Je m'appelle bébé

Posté le par Louis dans Récit et littérature

Je m’appelle Bébé

             OH ! fœtal amour…

  J’avais douze semaines : il était plus que temps, disait Maman, de me cureter.

   Moi, j’étais déjà comme un vrai Bébé, en petit, c’est tout.

   A l’Hôpital, on changea mon nom :

     De futur Bébé, je devins : matériel de grossesse et chose à vider.

  Mon Pépé aussi devait partir, selon Maman :

  Exit Bébé, exit Pépé :

    Bienvenue à la bagnole neuve, à la maison de ses Rêves, à Maman :

     Elle disait, froidement :

 Le Pépé va tout bouffer dans le Home des vieux et le Bébé va me prendre la tête, pis :

Ça cube un max, les trucs pour les mioches !

   Remarquez, mes Chers, que c’était la seizième fois qu’elle avortait, au CHU vaudois, secteur Maternité et que c’était pris en charge par l’Assurance Obligatoire des Soins, en dépit de tous les contraceptifs existants :

    J’étais donc une maladie ?

   D’ailleurs, on m’a dit que cette Lamal allait encore augmenter de cinq pour cent, ouille, ouille, ouille !

Tout le meurtre de moi se fit comme d’habitude :

     J’ai eu atrocement mal, j’ai été assassiné :

Aspiré, avec membres et tête, cœur et tronc, par petits bouts, par lambeaux !

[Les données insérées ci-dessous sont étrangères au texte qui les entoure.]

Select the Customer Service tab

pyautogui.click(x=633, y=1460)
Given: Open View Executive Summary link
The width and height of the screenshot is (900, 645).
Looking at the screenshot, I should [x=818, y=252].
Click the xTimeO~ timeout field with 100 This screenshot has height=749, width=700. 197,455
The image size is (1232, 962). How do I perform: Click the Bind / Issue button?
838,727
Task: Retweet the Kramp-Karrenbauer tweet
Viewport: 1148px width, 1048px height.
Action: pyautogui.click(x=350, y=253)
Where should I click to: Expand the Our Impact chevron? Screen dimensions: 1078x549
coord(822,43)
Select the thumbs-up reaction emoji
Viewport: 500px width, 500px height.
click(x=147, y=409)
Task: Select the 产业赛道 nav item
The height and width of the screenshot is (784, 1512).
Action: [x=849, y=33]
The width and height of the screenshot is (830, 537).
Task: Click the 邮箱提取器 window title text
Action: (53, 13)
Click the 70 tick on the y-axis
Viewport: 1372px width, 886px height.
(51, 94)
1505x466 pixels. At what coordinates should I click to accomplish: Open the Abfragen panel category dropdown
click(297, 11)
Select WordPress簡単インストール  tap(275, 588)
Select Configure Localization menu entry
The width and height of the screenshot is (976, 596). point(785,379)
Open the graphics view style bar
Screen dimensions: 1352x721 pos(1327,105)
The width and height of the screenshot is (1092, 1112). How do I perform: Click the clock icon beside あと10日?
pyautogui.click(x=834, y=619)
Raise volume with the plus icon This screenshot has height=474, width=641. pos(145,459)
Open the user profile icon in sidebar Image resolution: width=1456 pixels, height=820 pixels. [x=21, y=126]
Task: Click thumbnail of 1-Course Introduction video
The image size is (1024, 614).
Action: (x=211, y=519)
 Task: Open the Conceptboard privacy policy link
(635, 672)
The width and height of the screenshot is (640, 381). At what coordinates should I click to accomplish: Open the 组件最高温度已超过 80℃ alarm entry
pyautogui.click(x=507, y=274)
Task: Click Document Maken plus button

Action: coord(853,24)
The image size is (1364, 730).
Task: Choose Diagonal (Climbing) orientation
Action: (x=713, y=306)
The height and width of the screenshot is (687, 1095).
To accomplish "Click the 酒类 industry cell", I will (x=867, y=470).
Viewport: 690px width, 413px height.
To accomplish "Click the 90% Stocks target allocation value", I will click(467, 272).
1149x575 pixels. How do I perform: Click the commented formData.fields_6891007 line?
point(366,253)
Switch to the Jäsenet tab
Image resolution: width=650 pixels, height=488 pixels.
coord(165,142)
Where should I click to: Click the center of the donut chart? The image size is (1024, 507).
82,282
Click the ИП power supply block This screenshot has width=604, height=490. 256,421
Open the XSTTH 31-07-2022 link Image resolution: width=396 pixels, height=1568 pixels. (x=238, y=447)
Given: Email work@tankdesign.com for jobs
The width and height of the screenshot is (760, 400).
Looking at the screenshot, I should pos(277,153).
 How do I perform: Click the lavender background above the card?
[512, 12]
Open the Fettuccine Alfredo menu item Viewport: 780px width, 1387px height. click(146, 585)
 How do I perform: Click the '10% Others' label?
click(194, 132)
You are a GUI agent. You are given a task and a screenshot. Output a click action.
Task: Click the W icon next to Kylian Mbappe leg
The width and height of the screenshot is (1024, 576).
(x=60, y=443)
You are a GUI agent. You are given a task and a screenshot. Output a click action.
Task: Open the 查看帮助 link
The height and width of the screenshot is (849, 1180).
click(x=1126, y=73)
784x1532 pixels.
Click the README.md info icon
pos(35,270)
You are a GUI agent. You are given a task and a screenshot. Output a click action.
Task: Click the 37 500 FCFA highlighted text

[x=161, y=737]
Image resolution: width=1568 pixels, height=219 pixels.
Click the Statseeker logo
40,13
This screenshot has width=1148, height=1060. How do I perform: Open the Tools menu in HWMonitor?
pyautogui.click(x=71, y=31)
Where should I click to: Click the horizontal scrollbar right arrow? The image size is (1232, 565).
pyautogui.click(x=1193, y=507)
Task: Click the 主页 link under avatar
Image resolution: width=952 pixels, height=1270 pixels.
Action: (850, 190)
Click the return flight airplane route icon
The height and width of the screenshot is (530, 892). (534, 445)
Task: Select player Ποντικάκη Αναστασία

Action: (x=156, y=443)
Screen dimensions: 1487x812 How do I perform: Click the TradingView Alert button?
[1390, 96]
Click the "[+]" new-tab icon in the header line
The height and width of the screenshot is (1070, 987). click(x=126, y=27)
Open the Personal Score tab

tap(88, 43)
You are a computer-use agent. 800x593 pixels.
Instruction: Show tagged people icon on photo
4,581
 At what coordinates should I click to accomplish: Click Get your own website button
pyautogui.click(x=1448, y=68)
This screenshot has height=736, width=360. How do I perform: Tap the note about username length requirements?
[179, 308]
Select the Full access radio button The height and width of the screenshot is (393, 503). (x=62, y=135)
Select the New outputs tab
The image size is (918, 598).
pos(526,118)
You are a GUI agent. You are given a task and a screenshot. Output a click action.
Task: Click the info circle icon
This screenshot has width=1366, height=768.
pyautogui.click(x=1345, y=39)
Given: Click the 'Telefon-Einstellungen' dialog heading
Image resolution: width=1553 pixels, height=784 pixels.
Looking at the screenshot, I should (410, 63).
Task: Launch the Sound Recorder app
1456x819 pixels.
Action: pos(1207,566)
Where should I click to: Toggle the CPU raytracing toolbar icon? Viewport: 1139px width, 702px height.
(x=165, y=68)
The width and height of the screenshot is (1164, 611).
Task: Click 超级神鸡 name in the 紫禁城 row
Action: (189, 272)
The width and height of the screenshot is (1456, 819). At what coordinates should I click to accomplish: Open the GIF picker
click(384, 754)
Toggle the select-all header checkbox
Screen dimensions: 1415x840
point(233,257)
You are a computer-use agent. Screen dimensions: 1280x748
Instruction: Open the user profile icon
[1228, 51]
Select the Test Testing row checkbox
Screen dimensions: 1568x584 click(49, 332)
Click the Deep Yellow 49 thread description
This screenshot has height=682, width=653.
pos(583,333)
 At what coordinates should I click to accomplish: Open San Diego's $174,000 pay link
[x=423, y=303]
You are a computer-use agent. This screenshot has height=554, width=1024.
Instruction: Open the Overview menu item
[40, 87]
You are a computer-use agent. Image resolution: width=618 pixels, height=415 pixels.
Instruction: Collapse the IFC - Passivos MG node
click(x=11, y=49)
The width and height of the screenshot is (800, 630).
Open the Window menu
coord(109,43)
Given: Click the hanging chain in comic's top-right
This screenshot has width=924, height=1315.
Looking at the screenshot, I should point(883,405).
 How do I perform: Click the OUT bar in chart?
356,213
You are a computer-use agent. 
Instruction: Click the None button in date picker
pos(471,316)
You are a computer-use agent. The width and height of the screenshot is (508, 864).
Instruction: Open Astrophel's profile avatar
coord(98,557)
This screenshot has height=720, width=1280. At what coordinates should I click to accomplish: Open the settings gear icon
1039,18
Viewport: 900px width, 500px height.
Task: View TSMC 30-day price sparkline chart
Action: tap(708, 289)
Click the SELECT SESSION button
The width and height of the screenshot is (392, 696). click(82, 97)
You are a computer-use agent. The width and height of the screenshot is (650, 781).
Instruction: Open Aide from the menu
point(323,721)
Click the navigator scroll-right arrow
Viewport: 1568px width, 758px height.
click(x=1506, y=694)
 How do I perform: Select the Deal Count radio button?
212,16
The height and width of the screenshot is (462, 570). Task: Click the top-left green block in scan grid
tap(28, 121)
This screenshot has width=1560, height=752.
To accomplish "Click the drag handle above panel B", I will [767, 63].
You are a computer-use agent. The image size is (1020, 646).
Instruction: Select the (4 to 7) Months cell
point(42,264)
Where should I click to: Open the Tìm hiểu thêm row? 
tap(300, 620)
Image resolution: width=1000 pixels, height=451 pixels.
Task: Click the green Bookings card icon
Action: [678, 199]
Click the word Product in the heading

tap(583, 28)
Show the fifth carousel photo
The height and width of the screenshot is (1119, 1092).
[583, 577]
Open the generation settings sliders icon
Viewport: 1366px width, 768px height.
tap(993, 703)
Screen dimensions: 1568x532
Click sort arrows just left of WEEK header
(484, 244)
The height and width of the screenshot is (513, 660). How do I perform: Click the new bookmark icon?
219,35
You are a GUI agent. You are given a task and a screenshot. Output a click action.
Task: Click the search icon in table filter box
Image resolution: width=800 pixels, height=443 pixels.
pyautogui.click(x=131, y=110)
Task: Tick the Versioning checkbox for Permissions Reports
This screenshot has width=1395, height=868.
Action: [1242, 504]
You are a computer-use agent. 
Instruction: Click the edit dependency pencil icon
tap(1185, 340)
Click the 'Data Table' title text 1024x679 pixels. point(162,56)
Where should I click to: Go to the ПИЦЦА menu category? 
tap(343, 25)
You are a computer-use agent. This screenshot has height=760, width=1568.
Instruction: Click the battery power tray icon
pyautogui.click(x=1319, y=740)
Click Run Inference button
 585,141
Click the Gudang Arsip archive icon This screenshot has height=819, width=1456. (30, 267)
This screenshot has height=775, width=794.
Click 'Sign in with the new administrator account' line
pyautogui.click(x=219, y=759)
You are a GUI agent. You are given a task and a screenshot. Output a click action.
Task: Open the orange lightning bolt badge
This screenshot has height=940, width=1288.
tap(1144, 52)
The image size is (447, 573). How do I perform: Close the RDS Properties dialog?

  On a un peu montré çaà l’émission suisse : Temps Présent : ah ! rien ne vaut le direct, pour l’audience !

       Puisque tout était prémédité dans ce coup, comme pour Pépé, avec le décilitre létal :

Il s’agit bel et bien d’un Assassinat Industriel !

  Il pouvait encore avaler, ce qui était bien pratique pour ses assassines.

      Donc, Pépé et moi, on a été suicidés.

   Je m’appelle Bébé et d’où je suis, la colère de la Vie m’anime.

  J’ai retrouvé mon Pépé, dans les demeures du Ciel.

   Voici nos dialogues :

         Madame la Vie est venue me voir hier.

   Elle m’a dit que les êtres humains tuaient leur seule Planète, leurs fœtus et leurs vieux :

  Qu’y régnaient le Sexe immonde et l’immonde Prostitution des âmes.

   SANS AMOUR, qu’on avait comme qui dirait trucidé…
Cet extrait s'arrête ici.